18:21 < gmaxwell> So with correct numbers, without endo bos-coster wins at a size of 59 that huge G table has a non-trivial impact.   With endo bos-coster wins at 32.
18:21 < andytoshi> surprising. why would sigagg verify be so much faster than regular verify then
18:22 < gmaxwell> (assming our multi-exp takes the form of aP1 + bP2 ... + zG)
18:22 < gmaxwell> because strauss' algorithim is also much faster with a bigger multiexp.
18:22 < sipa> sigagg gets down to 30ish additions per element
18:22 < andytoshi> ah kk
18:25 < gmaxwell> here is the number of adds we do in the current code as a function of cnt (number of keys in)
18:25 < gmaxwell> (42.942+7.5)*(cnt-1)+15.494+(256/2.) #no-endo
18:26 < gmaxwell> (43.344+7.5)*(cnt-1)+16.936+128/2. #endo
18:26 < gmaxwell> the cnt-1 is because G is specially handled with a much bigger wnaf table.
18:27 < gmaxwell> (those numbers are just from instrumenting and measuring the additions in 500 verifies)
18:28 < sipa> that 42.942 number should be 256/6 = 42.6 on average
18:28 < sipa> likewise for the 43.344, actually
18:28 < gmaxwell> I agree on the first, but not the second.
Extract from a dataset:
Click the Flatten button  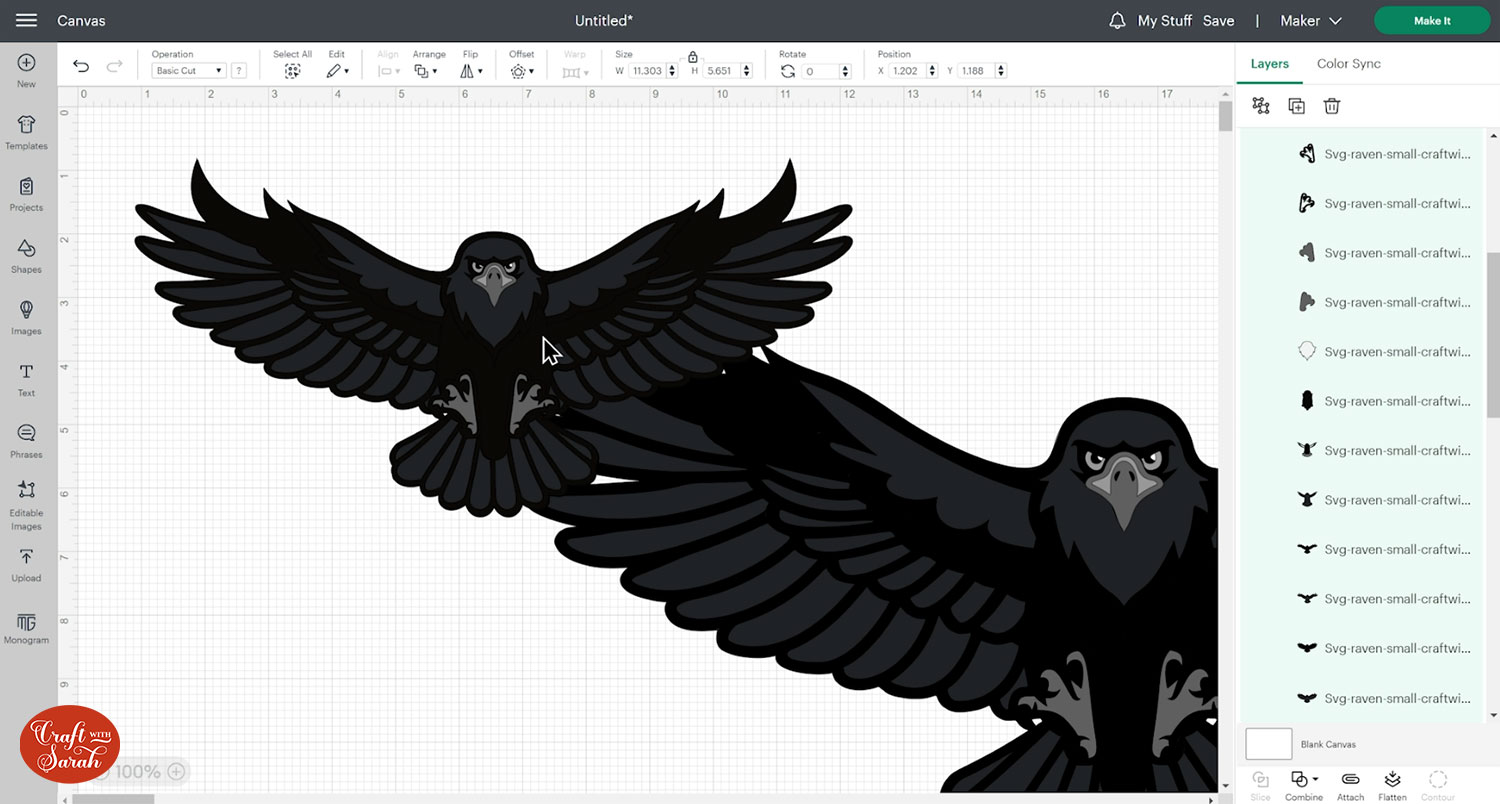point(1392,784)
I suspect there is a +1 in your wnaf math that is getting doubled.
18:28 < gmaxwell> I'll run more of them.
18:30 < gmaxwell> 43.2242 16.9992 < for 200k w/ endo.
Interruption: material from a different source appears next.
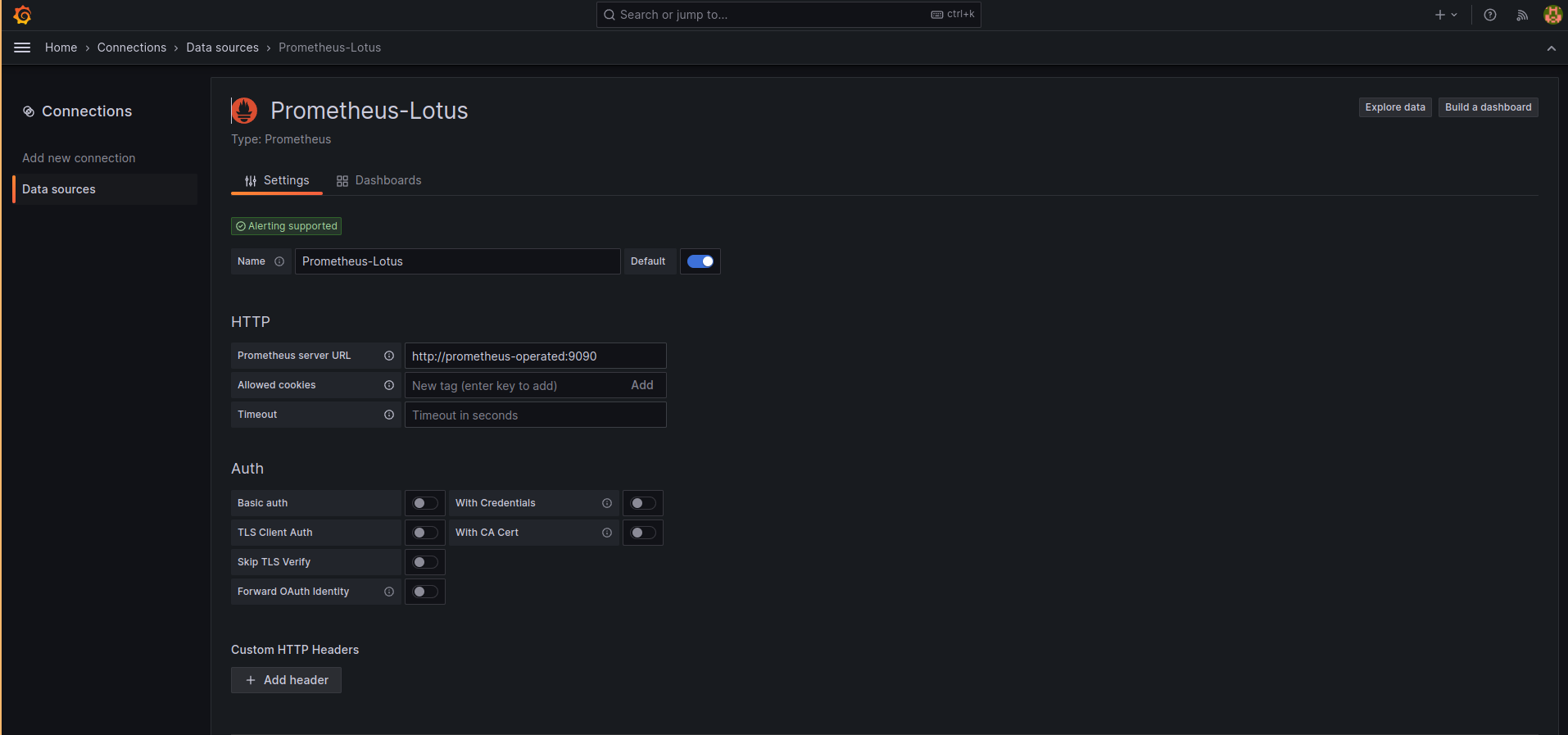Click info icon next to Timeout label
The height and width of the screenshot is (735, 1568).
pos(389,415)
18:33 < sipa> full jacobian add: 3, affine add: 2.1, double: 1.3
18:34 < gmaxwell> 42.9344 15.4929 < is for 200k runs w/o endo fwiw.
18:34 < gmaxwell> okay I'll plug in those multipleers for the different add types
18:45 < gmaxwell> so without endo, using those numbers for effective affine the bos-coster is still 37% faster at a batch size of 4096.
18:46 < gmaxwell> (bos starts winning somewhere between 256 and 512)
18:49 < gmaxwell> w/ endo the breakeven is between 128 and 256.
18:53 < andytoshi> the stack space for the precomp starts getting onerous quite a bit before that
18:53 < andytoshi> should we just use the heap for aggsig?
18:54 < gmaxwell> andytoshi: sure but to do 4096 with bos-coster we'll need a scratch space in any case.  So we could have a scratch space context and use it for both.
19:09 < gmaxwell> w/ endo and batch of 4096 pubkeys, bos is a 48% speedup.